■ Directions
In full and word for word, copy the records that follow.

===== Dataset extract =====

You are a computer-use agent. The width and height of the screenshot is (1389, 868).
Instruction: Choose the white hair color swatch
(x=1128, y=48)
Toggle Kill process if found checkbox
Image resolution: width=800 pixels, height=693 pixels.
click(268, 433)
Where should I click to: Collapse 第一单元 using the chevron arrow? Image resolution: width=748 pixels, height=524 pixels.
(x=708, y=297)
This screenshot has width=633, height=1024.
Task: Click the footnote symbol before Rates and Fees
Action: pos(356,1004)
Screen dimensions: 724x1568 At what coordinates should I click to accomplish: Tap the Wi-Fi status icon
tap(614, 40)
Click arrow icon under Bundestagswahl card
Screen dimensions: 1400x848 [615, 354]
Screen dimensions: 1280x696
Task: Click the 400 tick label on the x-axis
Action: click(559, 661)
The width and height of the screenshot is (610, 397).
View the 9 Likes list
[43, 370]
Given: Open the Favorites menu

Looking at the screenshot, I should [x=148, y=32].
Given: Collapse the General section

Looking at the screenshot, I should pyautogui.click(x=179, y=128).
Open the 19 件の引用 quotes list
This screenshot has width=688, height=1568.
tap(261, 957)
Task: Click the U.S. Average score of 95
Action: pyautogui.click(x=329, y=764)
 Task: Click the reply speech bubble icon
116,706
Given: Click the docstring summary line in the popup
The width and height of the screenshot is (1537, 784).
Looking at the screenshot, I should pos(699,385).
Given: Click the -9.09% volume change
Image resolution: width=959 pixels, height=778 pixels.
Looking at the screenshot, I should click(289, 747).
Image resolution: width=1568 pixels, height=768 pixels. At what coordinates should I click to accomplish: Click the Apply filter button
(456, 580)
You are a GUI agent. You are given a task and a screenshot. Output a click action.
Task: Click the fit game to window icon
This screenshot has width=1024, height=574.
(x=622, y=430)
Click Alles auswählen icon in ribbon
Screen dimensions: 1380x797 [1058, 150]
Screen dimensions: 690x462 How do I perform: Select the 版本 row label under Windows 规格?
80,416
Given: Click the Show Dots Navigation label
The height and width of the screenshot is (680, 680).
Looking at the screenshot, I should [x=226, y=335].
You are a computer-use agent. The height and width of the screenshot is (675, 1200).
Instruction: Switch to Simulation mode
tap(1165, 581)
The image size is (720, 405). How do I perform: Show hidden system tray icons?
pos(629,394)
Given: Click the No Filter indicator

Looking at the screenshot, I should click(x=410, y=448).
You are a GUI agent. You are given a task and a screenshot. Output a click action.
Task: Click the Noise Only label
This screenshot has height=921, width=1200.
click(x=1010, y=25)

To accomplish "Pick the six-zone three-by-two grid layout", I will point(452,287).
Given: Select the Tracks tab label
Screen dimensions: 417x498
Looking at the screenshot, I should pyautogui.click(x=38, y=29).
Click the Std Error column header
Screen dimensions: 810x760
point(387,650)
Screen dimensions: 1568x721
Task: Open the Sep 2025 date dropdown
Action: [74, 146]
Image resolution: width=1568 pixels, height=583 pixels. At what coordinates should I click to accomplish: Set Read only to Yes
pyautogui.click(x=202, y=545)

=====

■ Reply to the task
You are a computer-use agent. The width and height of the screenshot is (1389, 868).
Instruction: Choose the white hair color swatch
(x=1128, y=48)
Toggle Kill process if found checkbox
Image resolution: width=800 pixels, height=693 pixels.
click(268, 433)
Where should I click to: Collapse 第一单元 using the chevron arrow? Image resolution: width=748 pixels, height=524 pixels.
(x=708, y=297)
This screenshot has width=633, height=1024.
Task: Click the footnote symbol before Rates and Fees
Action: pos(356,1004)
Screen dimensions: 724x1568 At what coordinates should I click to accomplish: Tap the Wi-Fi status icon
tap(614, 40)
Click arrow icon under Bundestagswahl card
Screen dimensions: 1400x848 [615, 354]
Screen dimensions: 1280x696
Task: Click the 400 tick label on the x-axis
Action: click(559, 661)
The width and height of the screenshot is (610, 397).
View the 9 Likes list
[43, 370]
Given: Open the Favorites menu

Looking at the screenshot, I should [x=148, y=32].
Given: Collapse the General section

Looking at the screenshot, I should pyautogui.click(x=179, y=128).
Open the 19 件の引用 quotes list
This screenshot has width=688, height=1568.
tap(261, 957)
Task: Click the U.S. Average score of 95
Action: pyautogui.click(x=329, y=764)
 Task: Click the reply speech bubble icon
116,706
Given: Click the docstring summary line in the popup
The width and height of the screenshot is (1537, 784).
Looking at the screenshot, I should pos(699,385).
Given: Click the -9.09% volume change
Image resolution: width=959 pixels, height=778 pixels.
Looking at the screenshot, I should click(289, 747).
Image resolution: width=1568 pixels, height=768 pixels. At what coordinates should I click to accomplish: Click the Apply filter button
(456, 580)
You are a GUI agent. You are given a task and a screenshot. Output a click action.
Task: Click the fit game to window icon
This screenshot has width=1024, height=574.
(x=622, y=430)
Click Alles auswählen icon in ribbon
Screen dimensions: 1380x797 [1058, 150]
Screen dimensions: 690x462 How do I perform: Select the 版本 row label under Windows 规格?
80,416
Given: Click the Show Dots Navigation label
The height and width of the screenshot is (680, 680).
Looking at the screenshot, I should [x=226, y=335].
You are a computer-use agent. The height and width of the screenshot is (675, 1200).
Instruction: Switch to Simulation mode
tap(1165, 581)
The image size is (720, 405). How do I perform: Show hidden system tray icons?
pos(629,394)
Given: Click the No Filter indicator

Looking at the screenshot, I should click(x=410, y=448).
You are a GUI agent. You are given a task and a screenshot. Output a click action.
Task: Click the Noise Only label
This screenshot has height=921, width=1200.
click(x=1010, y=25)

To accomplish "Pick the six-zone three-by-two grid layout", I will point(452,287).
Given: Select the Tracks tab label
Screen dimensions: 417x498
Looking at the screenshot, I should pyautogui.click(x=38, y=29).
Click the Std Error column header
Screen dimensions: 810x760
point(387,650)
Screen dimensions: 1568x721
Task: Open the Sep 2025 date dropdown
Action: [74, 146]
Image resolution: width=1568 pixels, height=583 pixels. At what coordinates should I click to accomplish: Set Read only to Yes
pyautogui.click(x=202, y=545)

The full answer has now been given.